Friday, December 14, 2012

Build! Build! Build! Tory plans to demolish planning laws

Guest blog: In the first of two blogs, Phil Martin from the A556 Lobby Group explains recent plans to steamroller local opposition to boost the construction industry.

Of all the bloody cheek! At the recent gathering of EU leaders to thrash out spending over the next few years, the UK’s Prime Minister David Cameron suggested that cuts would have to be made to the infrastructure budget (i.e., roads, rail and runways) in order to freeze or cut the deficit .

This is the same David Cameron who (presuming he talks to his Chancellor) is overseeing the investment of another £5 billion of public money invested in national infrastructure projects on top of the £5 billion announced in 2011 to kick start over 500 road building and other construction projects, including airports and revived PFI schemes.

It’s the same David Cameron who gave a speech on 19th November 2012 to the Confederation of British Industries (CBI) stating that:

“Consultations, impact assessments, audits, reviews, stakeholder management, securing professional buy-in, complying with EU procurement rules, assessing sector feedback: this is not how we became one of the most powerful, prosperous nations on earth. It’s not how you get things done. As someone once said, if Christopher Columbus had an advisory committee he would probably still be stuck in the dock.
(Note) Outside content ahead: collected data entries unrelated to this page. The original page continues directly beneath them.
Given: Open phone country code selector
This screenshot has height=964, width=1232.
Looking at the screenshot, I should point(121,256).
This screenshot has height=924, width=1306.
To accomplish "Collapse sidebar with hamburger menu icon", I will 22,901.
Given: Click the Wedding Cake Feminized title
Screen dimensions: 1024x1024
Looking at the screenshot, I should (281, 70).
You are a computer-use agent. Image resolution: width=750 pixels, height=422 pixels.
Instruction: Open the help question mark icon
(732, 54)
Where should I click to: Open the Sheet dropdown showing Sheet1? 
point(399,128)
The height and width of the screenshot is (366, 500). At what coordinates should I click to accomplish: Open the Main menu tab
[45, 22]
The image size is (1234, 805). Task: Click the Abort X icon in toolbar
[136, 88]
So I am determined to change this. 

Here’s how:  Cutting back on judicial reviews. Reducing government consultations. Streamlining European legislation. Stopping the gold-plating of legislation at home. And quite simply: getting our roads and railways built more quickly.”

One might have thought, perhaps naively, that consultation, judicial reviews and the like were core elements of a democratic society and not bureaucratic hindrances. It’s worth stating the subsequent section in full, because if there was any doubt of the intentions of the coalition, Cameron makes it crystal clear, not only concerning policy but of their attitude to local people who seek to challenge decisions made by central government.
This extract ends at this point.